Ce qu'ils oublient c'est que nous avons tous à témoigner de ce pardon de Dieu dans nos vies. Nous avons tous à donner à voir ce pardon de Dieu. Ce témoignage dans le texte ce sont les quatre porteurs du paralytique qui le donnent. L'évangéliste Marc écrit que Jésus « voyant leur foi » va annoncer le pardon au paralytique. C'est, je crois, la seule fois dans l'évangile où Jésus voit la foi de quelqu'un. Nous avons bien là un témoignage qui est donné.

Jésus a vu la foi des porteurs. Il n'y a pourtant pas de guérison par la foi – c'est bien Jésus qui sauve. Mais la foi est cependant attendue parce que la guérison n'a de sens que comme et pour le rétablissement d'une relation. Il ne s'agit plus d'une relation sociale, comme dans le cas de la pureté – mais de la relation à Dieu. Le pardon est annoncé et il guérit en ce que la relation à Dieu est rétablie, grâce à la foi des quatre porteurs, grâce à la parole de Jésus.

Pureté d'une part, pardon d'autre part, la différence entre ces deux événements est de taille. Au point que je me demande si derrière la purification et le pardon il n'y a pas deux manières différentes de comprendre la religion et même deux manières de voir le monde.

Pour être un tenant de la pureté, de la purification il faut nécessairement, toujours, être dans le jugement – qui est pur et qui ne l'est pas. Il faut bien une norme, une loi, qui fait la différence, la séparation, la coupure nette entre le pur et l'impur. La religion n'est alors comprise que comme la pratique nécessaire pour devenir pur puis à rester en état de pureté.
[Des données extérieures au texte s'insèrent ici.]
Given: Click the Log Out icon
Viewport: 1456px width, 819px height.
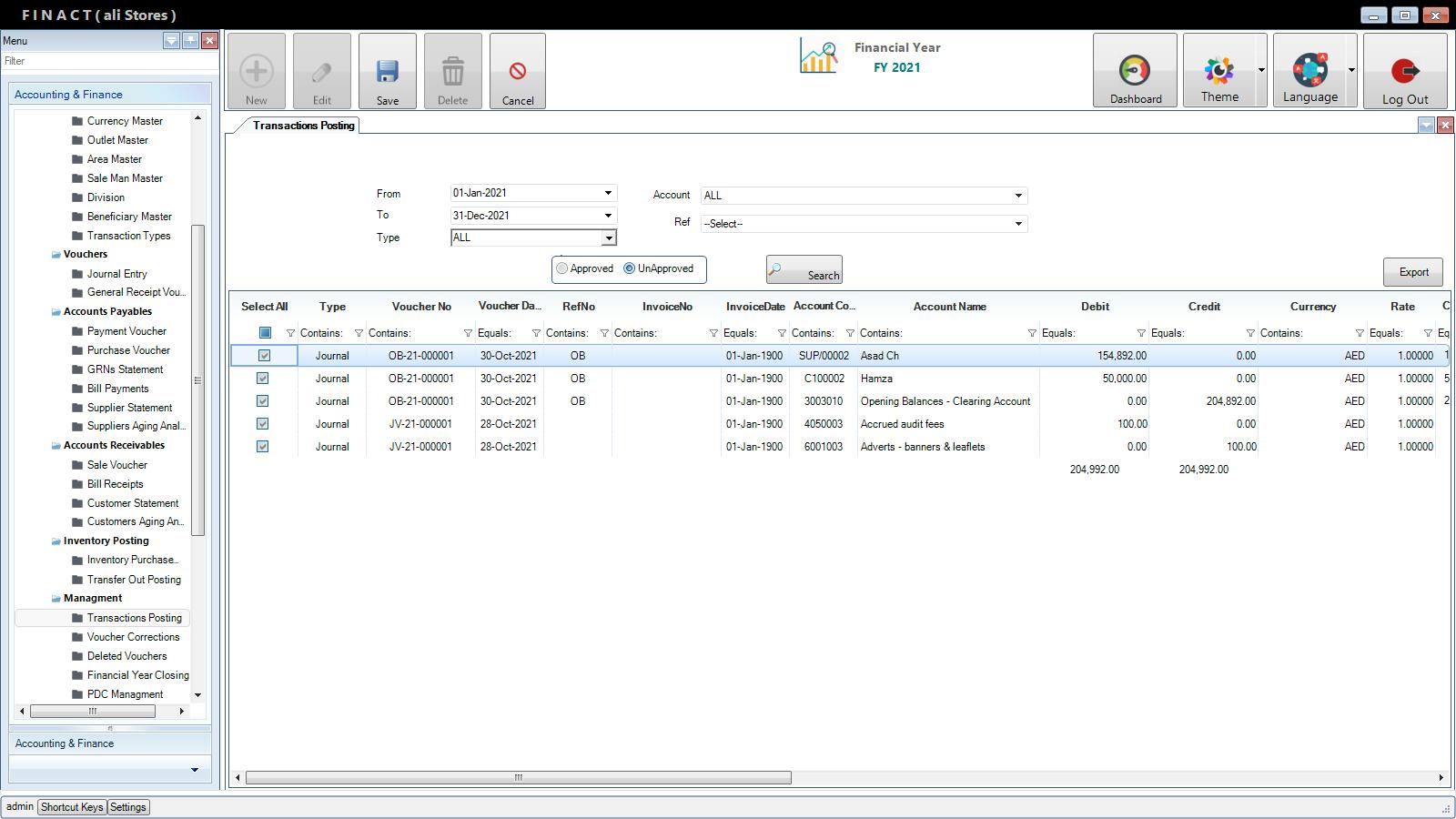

La religion est alors, oui, un maintient dans une certaine pureté. Alors bien entendu le mot de pureté peut faire sourire ou blesser, on peut alors en changer – à la place de la pureté on peut parler de sainteté. Ça fait moins archaïque la sainteté que la pureté, mais ça fonctionne pareil il s'agit de devenir saint ou de se maintenir en état de sainteté.

Voir le monde en terme de pureté c'est voir le monde en division, en opposition, dans un rapport à l'autre qui n'est que frontal. L'impur c'est le rejeté, celui qui n'est pas comme les membres de la communauté, du clan, l'exclu, celui du dehors. Quand on pense en terme de pureté – les pur c'est souvent nous, et les impurs sont souvent les autres. Aujourd'hui les purs sont les chrétiens et les impurs sont les islamistes

Ce fonctionnement de pureté ou de sainteté – ce fonctionnement d'une religion en jugement de nos comportement et nos actes, je ne crois pas que ce soit l'évangile. C'est bien la loi de Moïse et le Christ s'y soumet. Quand on lit qu'il s'emporte c'est peut être bien parce que ça lui fait violence. L'évangile n'a rien a voir avec cette pureté ou cet état dans lequel il faudrait se situer en opposition au reste du monde.
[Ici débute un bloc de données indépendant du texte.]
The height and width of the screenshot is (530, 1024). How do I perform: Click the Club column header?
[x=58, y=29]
La logique du pardon n'est pas la même – avec le pardon il ne s'agit pas de devenir « pardonné » comme on pourrait devenir pur. Il ne s'agit pas de changer d'état. Le pardon n'efface pas le pécheur.

Ainsi le pasteur Bonhoeffer écrivait : «  Dieu est venu jusqu'à toi, pécheur, pour te sauver. Réjouis-toi ! En te disant la vérité, ce message te libère. Devant Dieu, tu ne peux pas te cacher. Le masque que tu portes devant les hommes ne sert à rien devant lui. Dieu veut te voir tel que tu es pour te faire grâce. Tu n'as plus besoin de te mentir à toi-même et de mentir aux autres en te faisant passer pour sans péché ; non, ici il t'est permis d'être un pécheur, remercie Dieu »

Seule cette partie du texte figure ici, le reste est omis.